EUSO-SPB2 Fluorescence Telescope in-flight performance and preliminary results

TL;DR

EUSO-SPB2 aimed to detect ultra high energy cosmic rays and neutrinos from a balloon platform, with in-flight performance analysis and preliminary results, advancing the path toward future satellite missions.

Contribution

This paper reports on the in-flight performance and preliminary results of the EUSO-SPB2 fluorescence telescope, building on previous missions and enhancing observational capabilities for ultra high energy cosmic rays.

Findings

The telescope was successfully tested and operated in flight.

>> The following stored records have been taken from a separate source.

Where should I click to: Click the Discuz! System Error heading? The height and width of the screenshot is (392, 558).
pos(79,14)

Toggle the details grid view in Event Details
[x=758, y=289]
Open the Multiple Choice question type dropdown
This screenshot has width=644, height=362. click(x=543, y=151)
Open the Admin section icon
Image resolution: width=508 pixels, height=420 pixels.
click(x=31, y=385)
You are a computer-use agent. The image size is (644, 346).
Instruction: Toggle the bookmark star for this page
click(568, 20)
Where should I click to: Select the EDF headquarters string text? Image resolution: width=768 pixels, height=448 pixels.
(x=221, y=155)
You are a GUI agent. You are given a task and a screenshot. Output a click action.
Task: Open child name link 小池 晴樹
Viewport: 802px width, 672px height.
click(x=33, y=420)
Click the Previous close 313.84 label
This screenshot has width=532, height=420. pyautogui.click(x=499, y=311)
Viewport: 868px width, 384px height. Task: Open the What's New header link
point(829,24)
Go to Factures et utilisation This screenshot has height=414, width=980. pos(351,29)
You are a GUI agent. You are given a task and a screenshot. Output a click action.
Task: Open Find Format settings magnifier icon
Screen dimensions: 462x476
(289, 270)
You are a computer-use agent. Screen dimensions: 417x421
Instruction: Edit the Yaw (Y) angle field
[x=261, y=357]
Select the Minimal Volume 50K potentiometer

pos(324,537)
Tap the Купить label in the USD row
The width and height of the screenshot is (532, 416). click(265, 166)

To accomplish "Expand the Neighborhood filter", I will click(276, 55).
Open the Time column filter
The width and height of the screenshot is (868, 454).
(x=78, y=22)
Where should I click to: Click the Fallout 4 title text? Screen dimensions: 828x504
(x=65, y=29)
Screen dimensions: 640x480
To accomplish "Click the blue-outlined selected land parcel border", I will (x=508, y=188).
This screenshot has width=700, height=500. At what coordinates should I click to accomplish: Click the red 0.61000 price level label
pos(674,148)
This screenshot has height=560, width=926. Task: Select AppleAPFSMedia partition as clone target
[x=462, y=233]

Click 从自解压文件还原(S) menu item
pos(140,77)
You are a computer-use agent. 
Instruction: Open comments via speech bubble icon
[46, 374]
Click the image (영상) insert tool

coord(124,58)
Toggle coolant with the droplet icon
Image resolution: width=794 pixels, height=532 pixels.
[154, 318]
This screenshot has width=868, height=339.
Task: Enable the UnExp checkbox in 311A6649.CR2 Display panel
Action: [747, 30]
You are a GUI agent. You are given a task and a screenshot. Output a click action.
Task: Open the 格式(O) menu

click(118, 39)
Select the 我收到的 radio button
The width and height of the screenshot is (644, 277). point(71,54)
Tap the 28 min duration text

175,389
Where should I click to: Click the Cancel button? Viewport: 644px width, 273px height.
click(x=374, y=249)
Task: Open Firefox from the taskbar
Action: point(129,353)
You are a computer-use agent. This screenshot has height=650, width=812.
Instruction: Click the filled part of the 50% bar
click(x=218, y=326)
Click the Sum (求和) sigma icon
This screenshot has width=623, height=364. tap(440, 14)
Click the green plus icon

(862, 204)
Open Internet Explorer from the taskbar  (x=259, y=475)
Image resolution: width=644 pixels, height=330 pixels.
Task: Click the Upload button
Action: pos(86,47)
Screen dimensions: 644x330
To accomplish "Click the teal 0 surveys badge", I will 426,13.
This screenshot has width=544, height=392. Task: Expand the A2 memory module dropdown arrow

Expected energy sensitivity around 3 EeV was achieved.

Flight was shortened, limiting the primary measurement objectives.

Abstract

The Extreme Universe Space Observatory on a Super Pressure Balloon II (EUSO-SPB2) launched from Wanaka, New Zealand on May 13th 2023. Consisting of two optical telescopes, EUSO-SPB2 aimed to search for very high energy neutrinos (E>PeV) via Cherenkov radiation, and ultra high energy cosmic rays (UHECRs, E>EeV) via ultraviolet fluorescence. Building on the EUSO-Balloon (2014) and EUSO-SPB1 (2017) missions, the Fluorescence Telescope (FT) comprises 108 multi-anode photomultiplier tubes at the focus of a one meter entrance diameter Schmidt telescope. The FT pointed down at the atmosphere below the SPB's altitude of 33 km. The mission duration was planned to reach up to 100 days. Prior to flight, the instrument was extensively tested in the laboratory and in the field. These measurements, combined with simulations led to an expected peak energy sensitivity around 3 EeV. Combined with a three-times-larger field-of-view than previous EUSO balloon missions, this resulted in an expected observation rate of one UHECR shower per ten hours of observation. The FT was expected to perform the first measurement of UHECRs via fluorescence from sub-orbital space, but was unable to, due to a shortened flight. Nonetheless, these observations of EUSO-SPB2 serve as a stepping stone to future satellite-based missions, such as the Probe of Extreme MultiMessenger Astrophysics (POEMMA), with enormous exposure to the highest energy cosmic rays with all sky coverage. In this contribution we will discuss the performance of the FT in flight as well as preliminary results.